> _Task requirements_
Here are records with pictures in them. Copy all of them exactly and leave the pictures out.

> _Record set_
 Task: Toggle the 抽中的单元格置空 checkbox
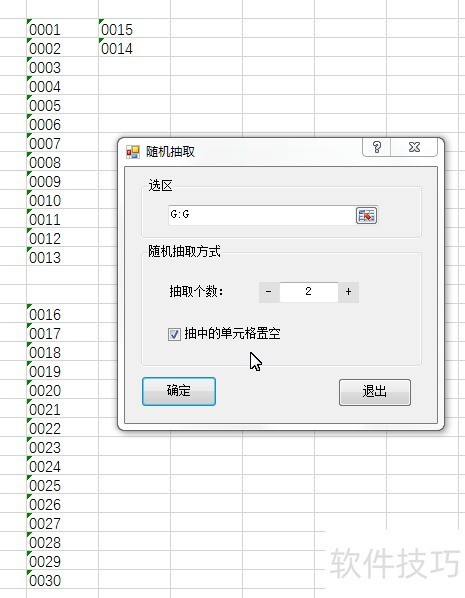pyautogui.click(x=174, y=334)
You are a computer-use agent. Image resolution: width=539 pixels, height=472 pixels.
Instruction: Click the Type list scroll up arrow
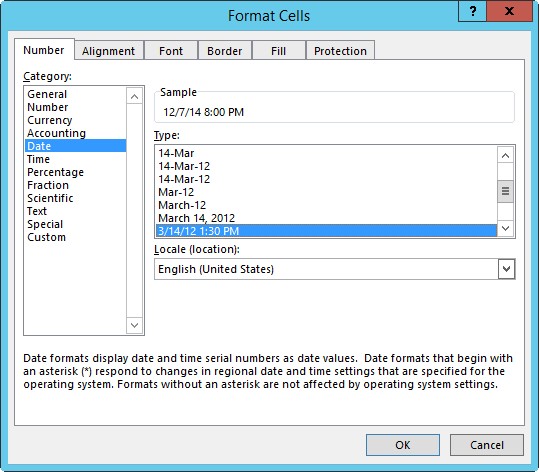[x=505, y=155]
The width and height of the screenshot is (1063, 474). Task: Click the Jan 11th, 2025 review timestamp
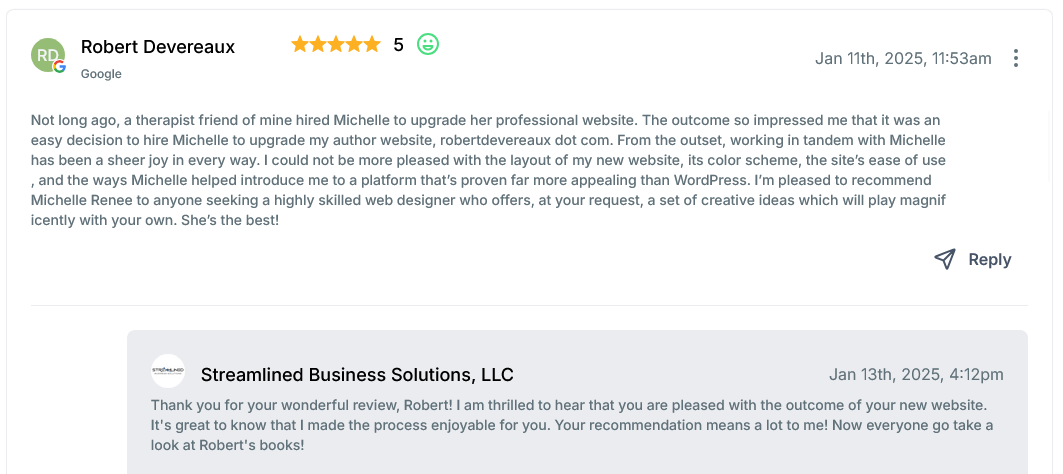(903, 58)
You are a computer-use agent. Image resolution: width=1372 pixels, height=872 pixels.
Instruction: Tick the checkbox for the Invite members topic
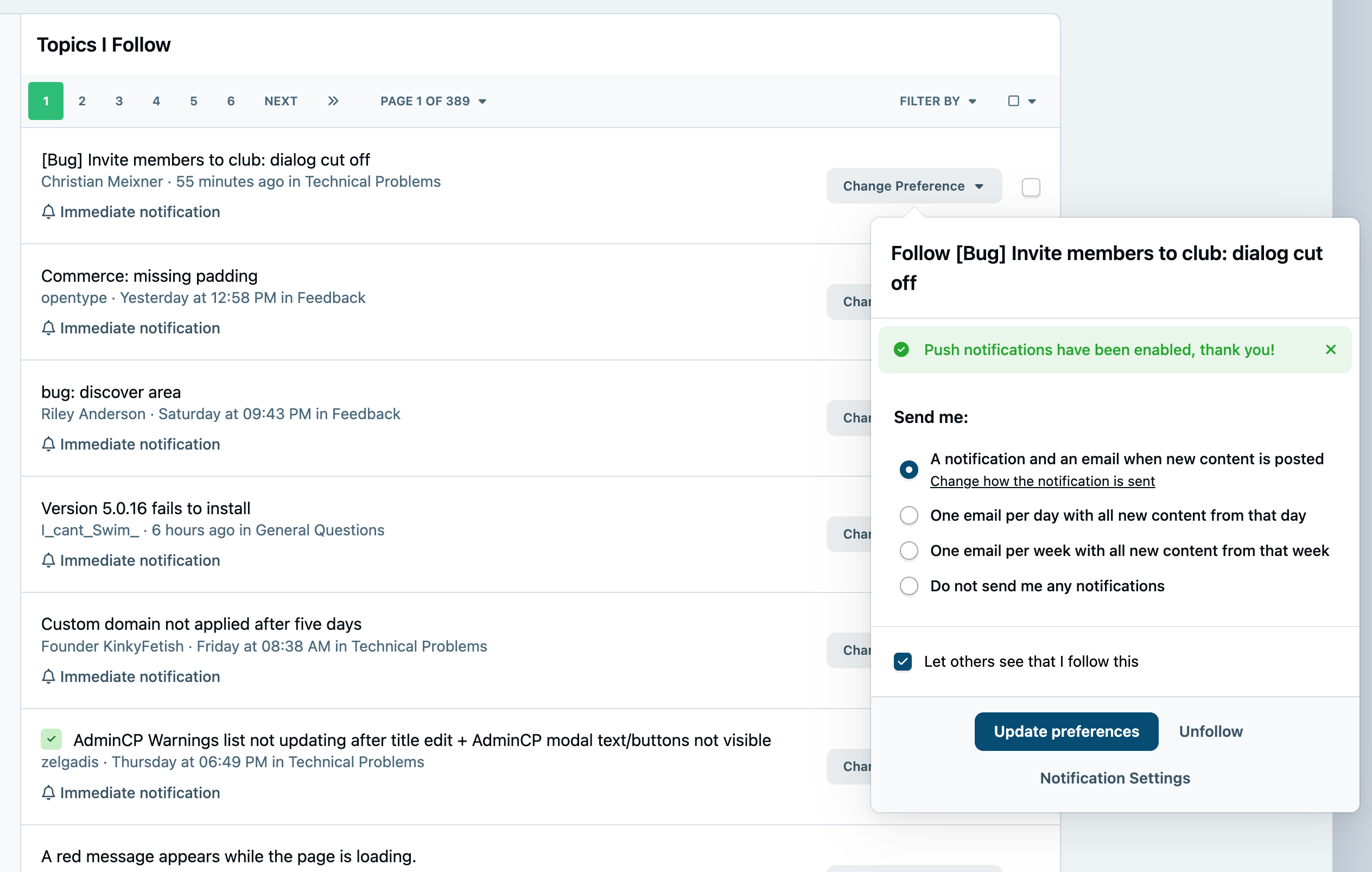(1031, 187)
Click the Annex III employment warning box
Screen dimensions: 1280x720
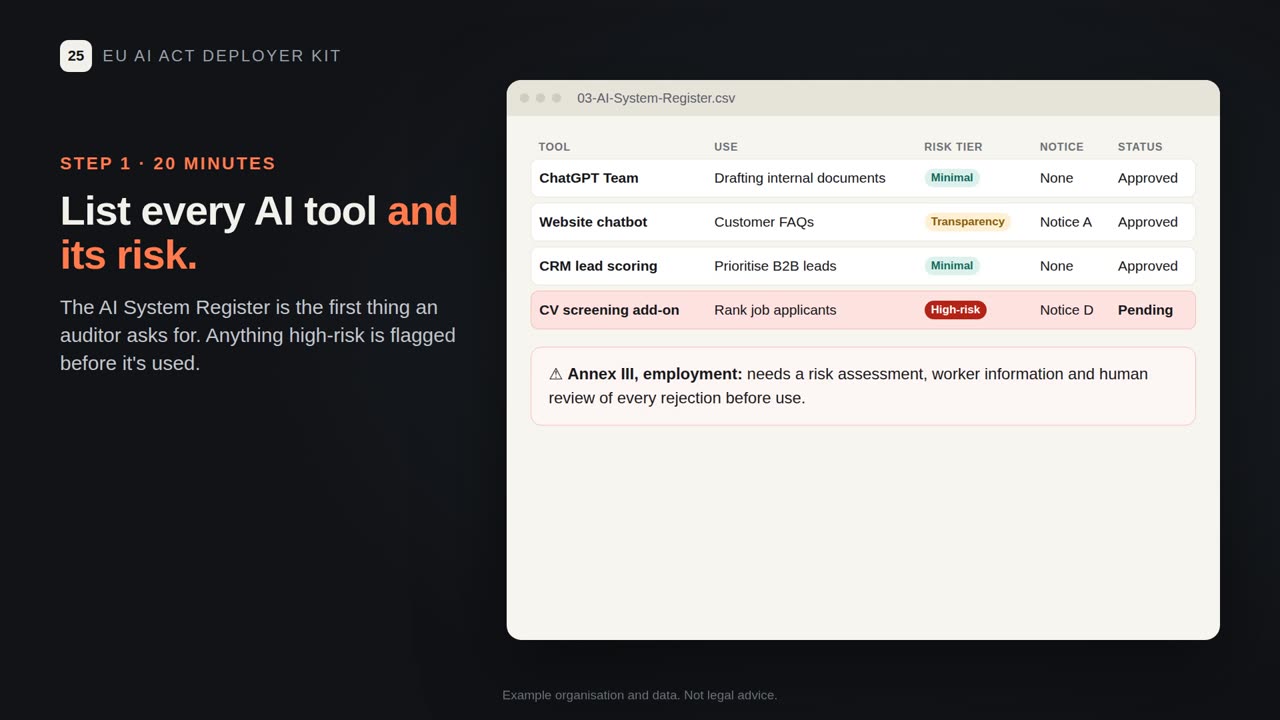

> _Answer to the exercise_
 Task: Toggle the 抽中的单元格置空 checkbox
pyautogui.click(x=174, y=334)
You are a computer-use agent. Image resolution: width=539 pixels, height=472 pixels.
Instruction: Click the Type list scroll up arrow
[x=505, y=155]
The width and height of the screenshot is (1063, 474). Task: Click the Jan 11th, 2025 review timestamp
(903, 58)
You are a computer-use agent. Image resolution: width=1372 pixels, height=872 pixels.
Instruction: Tick the checkbox for the Invite members topic
(1031, 187)
Click the Annex III employment warning box
Screen dimensions: 1280x720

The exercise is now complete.